Right: Untitled (Palms, Black) 2013 / Left: Untitled (Pattern 2), 2013. Both courtesy the artist

‘A lot of minimalism is cold and unchanging and it kind of blocks out the viewer.’ The movement, he says, was ‘more about the artist and the object, a conceptual idea rather than an impassioned relationship with the viewer’. Falls wants his own work to ‘deal with the issue of taste more’, since ‘taste varies, rather than being some kind of pure beauty in form, which I think a lot of minimalists thought they could achieve but is, in fact, impossible’. He agrees that he wants his work to be slightly less ‘authoritarian’.

Falls also acknowledges that his work connects with a lot of the land art that emerged from the early ’70s, citing the importance for him of Michael Heizer and Robert Smithson, but adding that their work was also ‘very assertive and not compassionate for the viewer’, which Falls feels can be more than a little intimidating. ‘It was either a cold conceptualism or masculine intrusion, and I feel like I’m on the opposite end of that spectrum, even though I’m a man.’

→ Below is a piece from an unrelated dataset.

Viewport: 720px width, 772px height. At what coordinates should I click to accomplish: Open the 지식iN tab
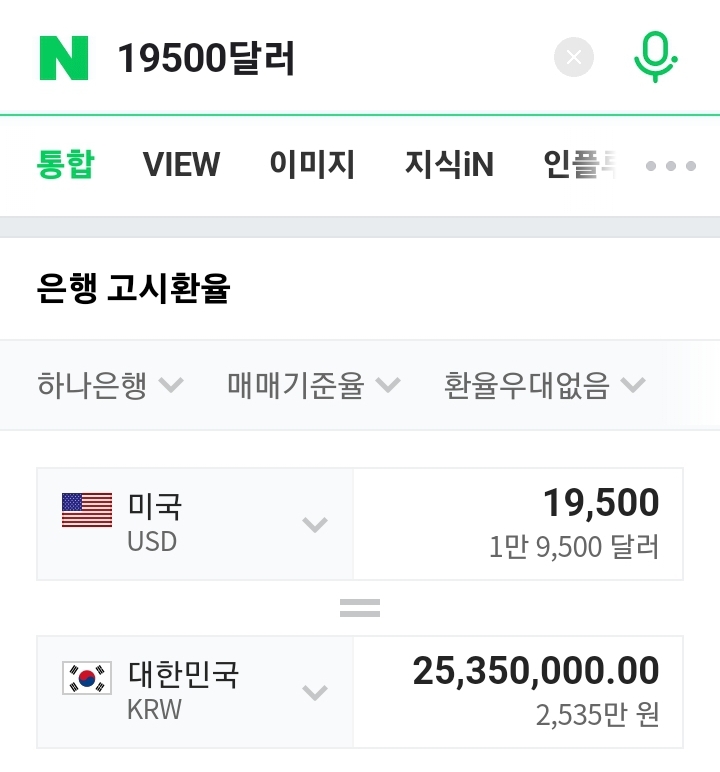click(x=449, y=164)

Untitled (Model Painting, Light Green), 2012, courtesy Zabludowicz Collection, the artist and M+B Los Angeles

Though Falls’s work isn’t, at least not yet, on such a grand scale, and neither is it impossible or near-impossible to reach in terms of its setting or remote geography, or the fact that, in the case of Smithson’s Spiral Jetty, none of it has sunk into the sea, the notion of the modern sublime engages Falls. Not only do the natural elements complete the work and therefore connect with the recent history and mythology of land art, but his work engages with the whole question of the power of artifice versus nature that historically the Romantics were engaged with. That and the theme of representation and abstraction, and the ‘duality of all that’, exercises Falls. The leaf canvases clearly play with all these ideas.

I ask Falls what the dangers are, if any, of achieving success at such a relatively young age, so soon after graduating. Isn’t there a pressure to keep on reproducing the same kinds of work that people first noticed you for? (Though so far Falls seems to have avoided any such pitfalls.) ‘I just don’t work with those kinds of people,’ he says simply, ‘which I think is a decision not every young person makes. I mean, it’s tricky, but the easiest thing for me was always just to do what I wanted rather than what was expected.’

He adds that choosing to be an artist was, for him, a decision of integrity, and that the success, and the inevitability of being grouped with other artists as part of an emerging ‘hot LA scene’, as Falls has been, is a kind of distraction. Or, as Falls more boldly puts it, ‘a kind of bullshit’.